Regex Performance in Theory and in Practice
Introduction
Most programmers are familiar with regular expressions (or regexes) which are frequently used to describe and parse text. It’s less commonly known that regexes can be represented by a fundamental computing concept known as a finite automaton. To determine whether a regex matches a string we can first translate the expression into its equivalent non-deterministic finite automaton (NFA). We can then use the string as input to the NFA and check whether the match succeeds. This process seems relatively straightforward but the algorithm used to check this match can have a dramatic impact on the performance of regexes in practice.

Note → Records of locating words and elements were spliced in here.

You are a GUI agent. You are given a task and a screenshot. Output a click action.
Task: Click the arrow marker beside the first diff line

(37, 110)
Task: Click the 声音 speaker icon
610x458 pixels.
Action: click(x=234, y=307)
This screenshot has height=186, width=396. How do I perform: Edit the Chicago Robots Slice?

Backtracking vs. Thompson NFA
Russ Cox has a series of excellent blog posts which compare algorithms used to check whether a regex matches a string. The first is known as backtracking and involves trying all of the possible paths through the NFA one at a time. For example, consider the NFA in Figure 1 which represents the regex abab|abbb
.
Figure 1: An NFA representing the regex abab|abbb. Source
There are two possible paths through this NFA. If we want to check whether the string abbb
matches this regex the algorithm will first try the top path and will get as far as the third node before the match fails and backtracks to the beginning of the NFA as shown in Figure 2. The algorithm next tries the bottom path which results in a successful match. The problem with this algorithm is that it can result in an exponential runtime in the worst case when there are a very large number of paths through the NFA.
Figure 2: Checking whether the regex abab|abbb matches the string abbb using the back-tracking algorithm. Source
The second algorithm that Russ Cox discusses is based on a paper by Ken Thompson from 1968 and it allows multiple paths to be pursued at once. This approach is illustrated in Figure 3. In this case, the algorithm progresses along both paths in the NFA until Step 3 when the top path fails to match but it continues along the bottom path. The runtime for this algorithm is linear for even arbitrarily large input strings because it does not backtrack to the beginning in the case of a failed match.

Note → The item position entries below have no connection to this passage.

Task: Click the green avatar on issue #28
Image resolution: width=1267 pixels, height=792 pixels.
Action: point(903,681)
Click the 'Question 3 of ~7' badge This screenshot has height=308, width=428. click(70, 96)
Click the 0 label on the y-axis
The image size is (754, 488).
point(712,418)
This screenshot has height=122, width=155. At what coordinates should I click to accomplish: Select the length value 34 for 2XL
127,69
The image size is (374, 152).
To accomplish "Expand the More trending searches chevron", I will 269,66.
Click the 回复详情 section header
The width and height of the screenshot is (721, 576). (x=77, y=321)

Figure 3: Thompson (1968) algorithm for checking a regex match. Source
Regexes in Practice
Figure 4 compares the performance of the regex libraries in some popular programming languages with the Thompson NFA algorithm. The relatively poor performance of the programming languages clearly indicates that they rely on backtracking instead of the Thompson NFA approach. This may seem puzzling. After all, if the backtracking algorithm can result in exponential runtime in some cases and the Thompson NFA algorithm avoids this, why would any library implement the former instead of the latter? The answer relates to the way that regexes are used in practice.
Figure 4: Comparing performance of regex implementations. The graph shows how long it takes for checking whether a regex of the form a?nan matches an as n grows. For example,with n = 3 it checks how long a?a?a?aaa takes to match aaa. Source
First, it is important to note that the exponential runtime for the backtracking algorithm only appears in what Cox calls “pathological” regexes. For example, consider whether the regex a?a?a?aaa
matches the string aaa
. In regexes the term ?
matches zero or one of the preceding character and three ?
terms means that there are 2^3
possibilities in this case and only the final possibility that the algorithm will try (zero for each of the ?
terms) will result in a successful match. Thus this algorithm is O(2^n)
which results in very poor performance for even reasonably sized n
. However, the vast majority of the regexes used in practice are not so unlucky and do not suffer from such poor performance.
Second, and perhaps more importantly, Cox notes that regexes have evolved over time from the original Unix implementations and many new features require the use of the backtracking algorithm. One prominent example of this is the backreference. In the regex (abc)\1
the backreference character \1
means that we should match the characters in parentheses abc
again so that this expression matches abcabc
but not abc
.
Trade-Offs
It would seem, then, that the developers of regex libraries face a difficult trade-off between the two algorithms. As noted above, many popular programming languages use backtracking. This decision presumably comes from accepting that the so-called “pathological” cases are so rare in practice that performance with backtracking will be acceptable in most cases and the risk of exponential runtime is worth the additional features that it can provide and that users have grown to expect.
However, there are other libraries that take a different approach. Many of Google’s core products, for example, use a library called RE2 that was developed at Google by Russ Cox and others and which is based on the Thompson NFA approach. In another blog post, Russ Cox shows why Google favours this approach using Google Code Search as an example. This service allows users to search through public open source code without downloading it using regexes. It could easily fall victim to denial of service attacks from malicious users submitting “pathological” regexes if backtracking was used.
Regexes are also widely used in monitoring networks for malicious activity and the volume of traffic in this area means that performance is an important consideration. For example, Hyperscan is a regex library used in this field that also does not use backtracking. This novel features of this library include support for multiple regex patterns at once and streaming input. These features, which would not be possible if backtracking were used, give it a significant performance advantage in many cases.
Conclusion
The algorithm used to check whether a regex matches a string can have a significant impact on its performance. Applications which cannot risk any exponential runtimes or where performance is critical in all cases should avoid the backtracking algorithm. On the other hand, applications which do not have such requirements are likely to benefit from the additional features that the backtracking algorithm can provide.